-- Consignes de travail --
a - Substituez "souveraine" à "reine-mère" dans le passage du texte sur la femme de l'Apocalypse allant de "L’introduction de la" jusqu'à "se trouver mieux." inclus, puis réécrivez ce passage.
b - Poursuivez le texte sur la femme de l'Apocalypse à partir de sa dernière phrase.

-- Document source --
L’introduction de la femme de l’Apocalypse comme reine-mère, permettant d’adoucir l’austérité avec laquelle se présente le monothéisme jaloux, guerrier et justicier, devient la grande patronne de tous les saints. Elle ouvre le chemin vers la tendresse, elle ouvre son cœur et réconcilie les pauvres hommes qui ploient sous le poids de la misère (surtout spirituelle) avec la possibilité de se trouver mieux. 

 

Par ce biais, est-ce aussi l’ouverture du chemin vers une relation apaisée avec les infidèles ou franchement païens, la première dame de l’aréopage chrétien servant de modèle pour les représentations de Bouddha et la Vierge à l’enfant admise en compagnie des divinités asiatiques, sont des heureux élus conviés à la table de l’humanité où on veille sur l’état de prospérité spirituelle à laquelle tous ont droit.   

 

La particularité biblique, c’est qu’elle se sert abondamment des mythes pour expliquer le monde dans son origine et dans cet accompagnement qui se dévoile comme amour absolu, sans condition ni retenue ; et même si parfois la retenue semble exercée par la puissance divine, c’est plutôt celle de la punition qui maintient l’offre de l’amour.

-- Extrait de données --

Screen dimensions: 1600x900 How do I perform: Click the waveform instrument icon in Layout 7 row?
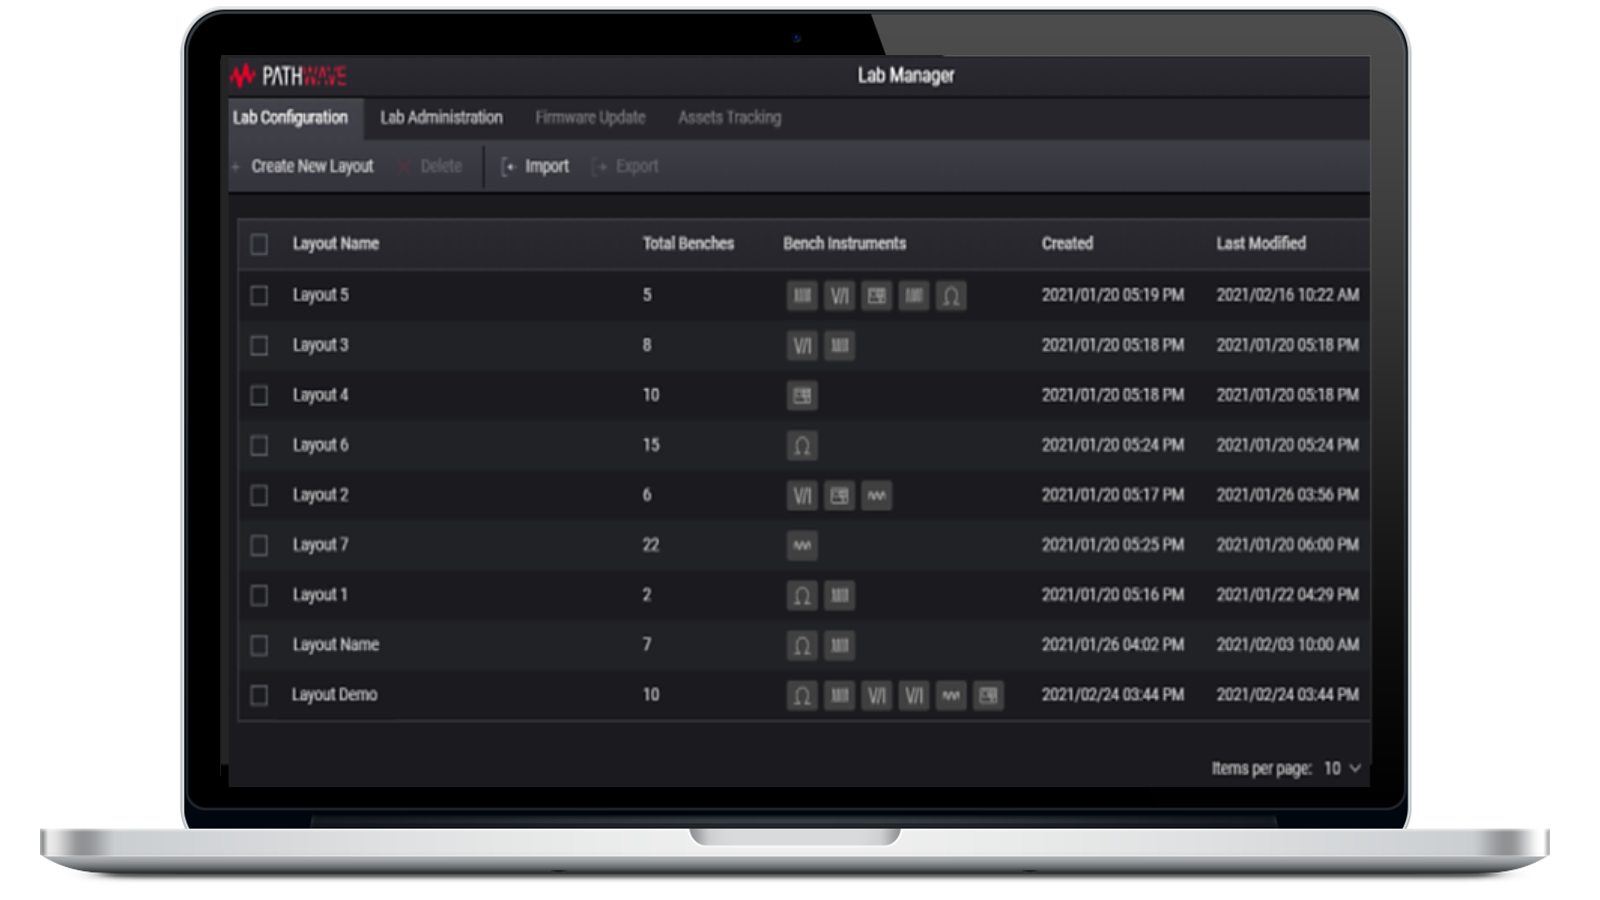point(802,546)
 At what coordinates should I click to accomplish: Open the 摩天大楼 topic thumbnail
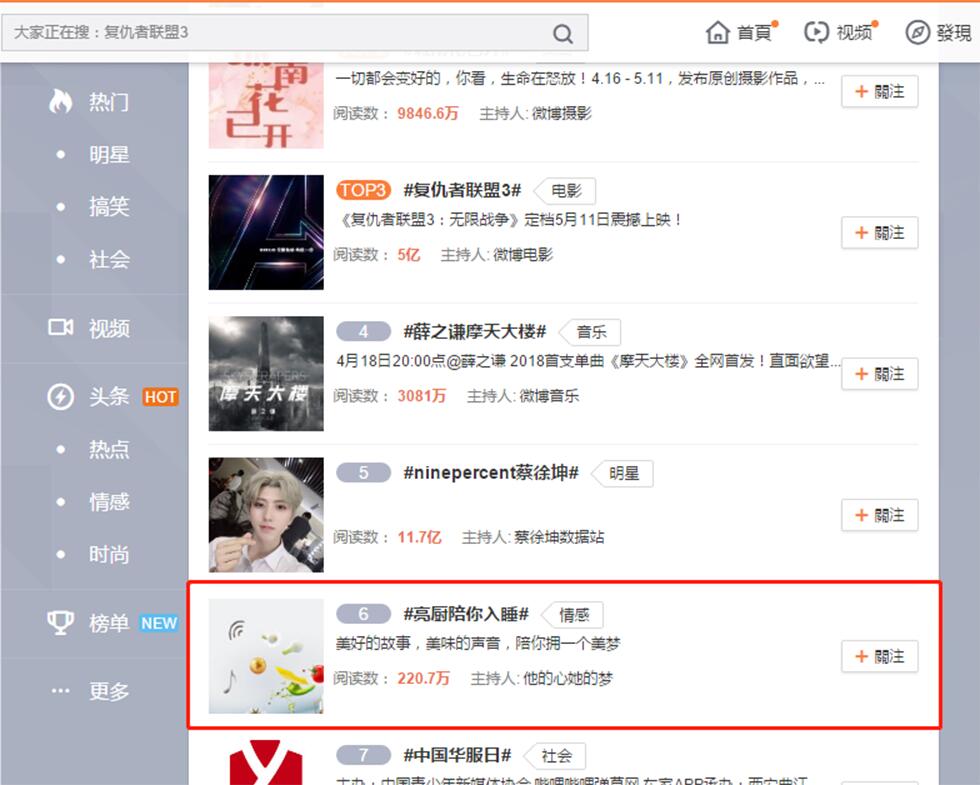pos(266,374)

-- Corrigé --
a -
L’introduction de la femme de l’Apocalypse comme souveraine, permettant d’adoucir l’austérité avec laquelle se présente le monothéisme jaloux, guerrier et justicier, devient la grande patronne de tous les saints. Elle ouvre le chemin vers la tendresse, elle ouvre son cœur et réconcilie les pauvres hommes qui ploient sous le poids de la misère (surtout spirituelle) avec la possibilité de se trouver mieux.

b -
S’y opère une double dépendance, et par la même cassure, sous forme d’une croix qui relie et sépare, alors que dans les religions non monothéistes, le bras vers le ciel est à l’horizontal, le bras vers les autres est soit plus court, soit pas très net. Les dieux sont remplacés par un Dieu qui se veut être pur amour, ce qu’il prouve dans l’acte d’offrande de son envoyé qui est de même nature que lui-même. Mais les dieux n’abdiquent pas, car ils se régénèrent dans un acte de solidarité que seul le laser du pur amour peut brûler et déranger une telle conspiration.  

 

Lutter contre le chaos avec de l’amour c’est s’exposer au risque de mettre du chaos dans une régulation qui à cause de son principe, celui d’amour, n’a pas pour but premier le maintien de l’équilibre dans l’univers, mais l’accomplissement d’une expansion divine dans l’espace créé.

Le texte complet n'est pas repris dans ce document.